- [TASK STATEMENT] All entries below must be given again exactly as they stand.

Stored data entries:
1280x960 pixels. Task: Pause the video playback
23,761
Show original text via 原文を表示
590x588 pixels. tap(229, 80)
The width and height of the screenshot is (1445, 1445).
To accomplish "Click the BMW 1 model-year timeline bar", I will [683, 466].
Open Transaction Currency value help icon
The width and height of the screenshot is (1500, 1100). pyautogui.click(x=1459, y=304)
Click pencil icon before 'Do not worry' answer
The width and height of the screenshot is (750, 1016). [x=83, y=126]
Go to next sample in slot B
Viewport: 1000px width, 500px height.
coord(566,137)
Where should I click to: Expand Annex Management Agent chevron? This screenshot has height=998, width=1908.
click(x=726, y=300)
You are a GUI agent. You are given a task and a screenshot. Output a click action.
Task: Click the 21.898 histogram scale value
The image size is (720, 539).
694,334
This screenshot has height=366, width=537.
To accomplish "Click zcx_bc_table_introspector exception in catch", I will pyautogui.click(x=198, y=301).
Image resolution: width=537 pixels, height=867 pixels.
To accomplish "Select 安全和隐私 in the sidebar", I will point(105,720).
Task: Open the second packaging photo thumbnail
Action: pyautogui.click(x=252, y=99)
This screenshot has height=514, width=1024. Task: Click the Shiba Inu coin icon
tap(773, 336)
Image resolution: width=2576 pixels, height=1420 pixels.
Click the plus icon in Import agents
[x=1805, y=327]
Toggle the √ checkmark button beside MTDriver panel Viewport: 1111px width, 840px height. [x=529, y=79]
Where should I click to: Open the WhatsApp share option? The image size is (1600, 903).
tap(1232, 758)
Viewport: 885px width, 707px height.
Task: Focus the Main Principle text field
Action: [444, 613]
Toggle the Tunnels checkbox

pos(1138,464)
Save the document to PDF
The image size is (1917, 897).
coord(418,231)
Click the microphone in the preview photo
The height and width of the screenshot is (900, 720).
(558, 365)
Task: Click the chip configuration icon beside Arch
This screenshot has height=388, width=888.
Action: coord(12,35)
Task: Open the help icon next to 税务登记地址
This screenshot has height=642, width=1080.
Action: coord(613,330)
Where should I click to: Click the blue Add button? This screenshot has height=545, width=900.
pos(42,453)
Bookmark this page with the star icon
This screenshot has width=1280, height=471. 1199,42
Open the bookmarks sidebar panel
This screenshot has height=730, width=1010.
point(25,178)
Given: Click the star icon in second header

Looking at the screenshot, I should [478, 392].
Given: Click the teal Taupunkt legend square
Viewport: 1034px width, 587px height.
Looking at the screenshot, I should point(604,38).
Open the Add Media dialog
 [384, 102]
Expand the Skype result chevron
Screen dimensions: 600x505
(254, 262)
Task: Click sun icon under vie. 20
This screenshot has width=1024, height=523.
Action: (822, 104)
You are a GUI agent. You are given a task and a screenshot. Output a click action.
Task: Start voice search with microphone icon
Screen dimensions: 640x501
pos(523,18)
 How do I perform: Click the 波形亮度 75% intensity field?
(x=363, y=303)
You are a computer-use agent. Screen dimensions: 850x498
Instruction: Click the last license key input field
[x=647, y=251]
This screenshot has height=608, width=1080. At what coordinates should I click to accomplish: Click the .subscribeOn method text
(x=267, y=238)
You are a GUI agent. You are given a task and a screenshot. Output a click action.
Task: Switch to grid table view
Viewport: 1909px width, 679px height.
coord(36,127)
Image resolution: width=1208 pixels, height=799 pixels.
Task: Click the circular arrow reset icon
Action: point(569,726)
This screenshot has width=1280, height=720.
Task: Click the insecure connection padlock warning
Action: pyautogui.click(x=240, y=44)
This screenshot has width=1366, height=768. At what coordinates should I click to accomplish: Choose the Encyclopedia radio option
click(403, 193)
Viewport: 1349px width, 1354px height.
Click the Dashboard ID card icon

- [RESULT]
1280x960 pixels. Task: Pause the video playback
23,761
Show original text via 原文を表示
590x588 pixels. tap(229, 80)
The width and height of the screenshot is (1445, 1445).
To accomplish "Click the BMW 1 model-year timeline bar", I will [683, 466].
Open Transaction Currency value help icon
The width and height of the screenshot is (1500, 1100). pyautogui.click(x=1459, y=304)
Click pencil icon before 'Do not worry' answer
The width and height of the screenshot is (750, 1016). [x=83, y=126]
Go to next sample in slot B
Viewport: 1000px width, 500px height.
coord(566,137)
Where should I click to: Expand Annex Management Agent chevron? This screenshot has height=998, width=1908.
click(x=726, y=300)
You are a GUI agent. You are given a task and a screenshot. Output a click action.
Task: Click the 21.898 histogram scale value
The image size is (720, 539).
694,334
This screenshot has height=366, width=537.
To accomplish "Click zcx_bc_table_introspector exception in catch", I will pyautogui.click(x=198, y=301).
Image resolution: width=537 pixels, height=867 pixels.
To accomplish "Select 安全和隐私 in the sidebar", I will point(105,720).
Task: Open the second packaging photo thumbnail
Action: pyautogui.click(x=252, y=99)
This screenshot has height=514, width=1024. Task: Click the Shiba Inu coin icon
tap(773, 336)
Image resolution: width=2576 pixels, height=1420 pixels.
Click the plus icon in Import agents
[x=1805, y=327]
Toggle the √ checkmark button beside MTDriver panel Viewport: 1111px width, 840px height. [x=529, y=79]
Where should I click to: Open the WhatsApp share option? The image size is (1600, 903).
tap(1232, 758)
Viewport: 885px width, 707px height.
Task: Focus the Main Principle text field
Action: [444, 613]
Toggle the Tunnels checkbox

pos(1138,464)
Save the document to PDF
The image size is (1917, 897).
coord(418,231)
Click the microphone in the preview photo
The height and width of the screenshot is (900, 720).
(558, 365)
Task: Click the chip configuration icon beside Arch
This screenshot has height=388, width=888.
Action: coord(12,35)
Task: Open the help icon next to 税务登记地址
This screenshot has height=642, width=1080.
Action: coord(613,330)
Where should I click to: Click the blue Add button? This screenshot has height=545, width=900.
pos(42,453)
Bookmark this page with the star icon
This screenshot has width=1280, height=471. 1199,42
Open the bookmarks sidebar panel
This screenshot has height=730, width=1010.
point(25,178)
Given: Click the star icon in second header

Looking at the screenshot, I should [478, 392].
Given: Click the teal Taupunkt legend square
Viewport: 1034px width, 587px height.
Looking at the screenshot, I should point(604,38).
Open the Add Media dialog
 [384, 102]
Expand the Skype result chevron
Screen dimensions: 600x505
(254, 262)
Task: Click sun icon under vie. 20
This screenshot has width=1024, height=523.
Action: (822, 104)
You are a GUI agent. You are given a task and a screenshot. Output a click action.
Task: Start voice search with microphone icon
Screen dimensions: 640x501
pos(523,18)
 How do I perform: Click the 波形亮度 75% intensity field?
(x=363, y=303)
You are a computer-use agent. Screen dimensions: 850x498
Instruction: Click the last license key input field
[x=647, y=251]
This screenshot has height=608, width=1080. At what coordinates should I click to accomplish: Click the .subscribeOn method text
(x=267, y=238)
You are a GUI agent. You are given a task and a screenshot. Output a click action.
Task: Switch to grid table view
Viewport: 1909px width, 679px height.
coord(36,127)
Image resolution: width=1208 pixels, height=799 pixels.
Task: Click the circular arrow reset icon
Action: point(569,726)
This screenshot has width=1280, height=720.
Task: Click the insecure connection padlock warning
Action: pyautogui.click(x=240, y=44)
This screenshot has width=1366, height=768. At what coordinates should I click to accomplish: Choose the Encyclopedia radio option
click(403, 193)
Viewport: 1349px width, 1354px height.
Click the Dashboard ID card icon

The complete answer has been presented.